## [Selected text]

When we shipped v2.0 with the Context Engine and five-database connectivity, the question we kept hearing was: "Can it stream changes in real time?" The answer is now yes — and we built a lot more around it.
Datavor v2.5 adds Change Data Capture, per-record fault tolerance, a Recipe Manager, Proactive Suggestions, and a dependency-aware DAG scheduler. The result is a pipeline that doesn't just run — it learns, adapts, and keeps itself healthy. Eleven new MCP tools bring the total to 45.
⚡ Change Data Capture — ~50ms from write to analytics
Traditional sync polls your database on a schedule. That means your analytics dashboard is always minutes or hours behind. CDC eliminates the gap by listening directly to the database's internal change log — the PostgreSQL WAL or MySQL binlog — and streaming every INSERT, UPDATE, and DELETE to your target the moment it happens.

## [Data]
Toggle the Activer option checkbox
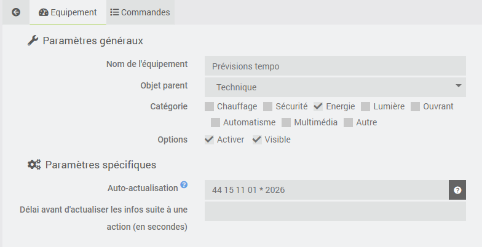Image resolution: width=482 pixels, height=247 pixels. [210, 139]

* * *

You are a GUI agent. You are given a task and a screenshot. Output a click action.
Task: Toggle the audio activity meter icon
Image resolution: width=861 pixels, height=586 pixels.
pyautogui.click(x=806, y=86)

## [Task requirements]
1. Based on the Datavor v2.5 announcement, does each statement agree with it? Answer yes or no for each and quote the deciding words. (a) Version 2.5 brings the total number of MCP tools to 45. (b) Change Data Capture works by polling the database on a schedule. (c) Version 2.0 shipped with five-database connectivity.
2. Please write out everything in the Datavor v2.5 announcement from "Datavor v2.5 adds" down to "moment it happens.", copied word for word.
You won't need the rows for this.

## [Expected outputs]
1.
(a) Yes: "Eleven new MCP tools bring the total to 45."
(b) No: "CDC eliminates the gap by listening directly to the database's internal change log"
(c) Yes: "When we shipped v2.0 with the Context Engine and five-database connectivity"

2.
Datavor v2.5 adds Change Data Capture, per-record fault tolerance, a Recipe Manager, Proactive Suggestions, and a dependency-aware DAG scheduler. The result is a pipeline that doesn't just run — it learns, adapts, and keeps itself healthy. Eleven new MCP tools bring the total to 45.
⚡ Change Data Capture — ~50ms from write to analytics
Traditional sync polls your database on a schedule. That means your analytics dashboard is always minutes or hours behind. CDC eliminates the gap by listening directly to the database's internal change log — the PostgreSQL WAL or MySQL binlog — and streaming every INSERT, UPDATE, and DELETE to your target the moment it happens.